From this site's FAQ:

You should only ask practical, answerable questions based on actual problems that you face. Chatty, open-ended questions diminish the usefulness of our site and push other questions off the front page.

Your questions should be reasonably scoped. If you can imagine an entire book that answers your question, you’re asking too much.

If your motivation for asking the question is “I would like to participate in a discussion about _”, then you should not be asking here. However, if your motivation is “I would like others to explain _ to me”, then you are probably OK. (Discussions are of course welcome in our real time web chat.)

So you could try taking it to web chat. Alternatively (I assume you're talking about Magic decks) there are a million other community sites out there. I recommend mtgsalvation.com as one that's busy, friendly and free.

  • Friendly what others here cannot be called.
    – Adam Arold
    Sep 30, 2011 at 12:48
  • 4
    Well, deck-building advice questions do contain an actual problem someone faces, and they are answerable with good advice.
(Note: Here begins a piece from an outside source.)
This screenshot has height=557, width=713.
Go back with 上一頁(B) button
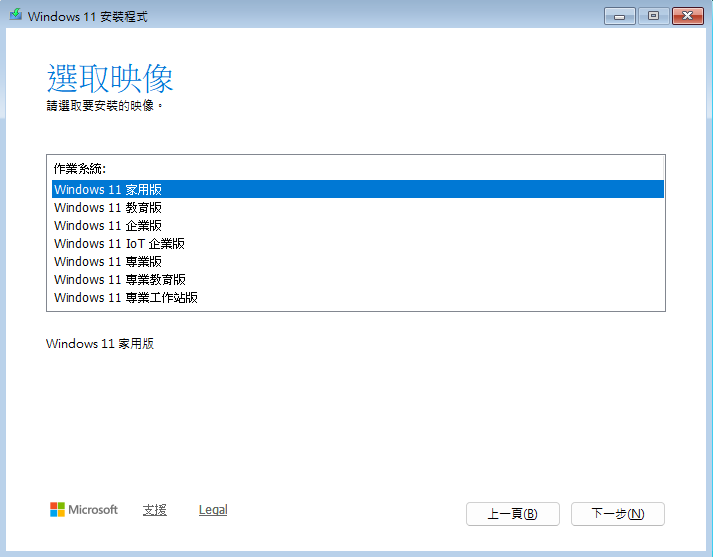[512, 514]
However, the problem is that it would only help the person who asked the question, whereas the goal of Stack Exchange questions are to be more general so more people with the same problem can benefit. It's the same reason why very specific bug-fixing questions on Stack Overflow are either closed or edited to be less localized.
    – adamjford
    Sep 30, 2011 at 14:46
  • 2
    @edem: I'm sorry to hear you say that. :( Your deck advice questions being closed were not personal! They're just not the kind of questions we're looking to have on this site. If you ever have any other M:TG questions that could be answered with a single authoritative objective answer, the community would be happy to help you out. :)
    – adamjford
    Sep 30, 2011 at 14:48
  • @adamjford He's actually asked several questions that seemed pretty good (and got upvoted and received helpful answers). Good comments, btw!
    – Beofett
    Sep 30, 2011 at 15:21
  • @Beofett: Yep, you're right. Should have checked. :P
    – adamjford
    Sep 30, 2011 at 15:23

One way to ask this type of question, which seems to be accepted based on this discussion is to generalize and discuss a strategy and perhaps a particular problem you're having with that strategy against certain other strategies.
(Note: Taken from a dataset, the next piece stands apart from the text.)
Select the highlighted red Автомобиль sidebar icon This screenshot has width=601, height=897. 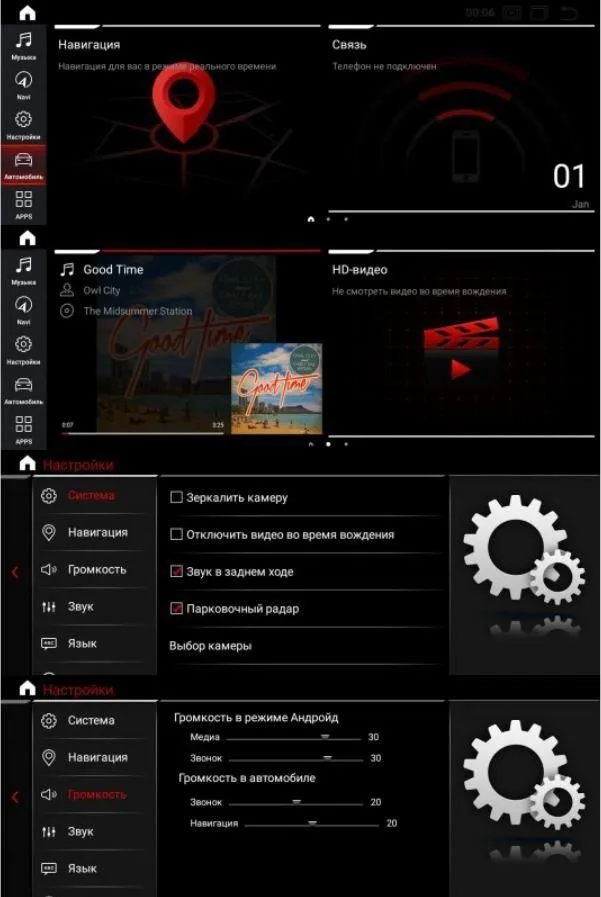tap(23, 165)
If you can make your question general enough it regains that sense of being helpful to others, and does, to some degree, make it a little more time resistant since particular cards will come and go but the effect they provide on game play should still tie into the strategy.

With your particular deck you could explain what your strategy is and try to strengthen that strategy or ask how a particular change might work with the strategy.

I don't think there's a comprehensive list of strategies out there, but certainly some are obvious: token swarms, white weenie, direct damage, life gaining, aggro decks, mana producing in dual/tri colours and so on ...

Obviously we're all still trying to find that right side of the fine line where these things fit.

For example asking how to modify a white weenie deck so that it can better compete with a red direct damage aggro deck might be better than providing the white weenie decklist and asking for change suggestions.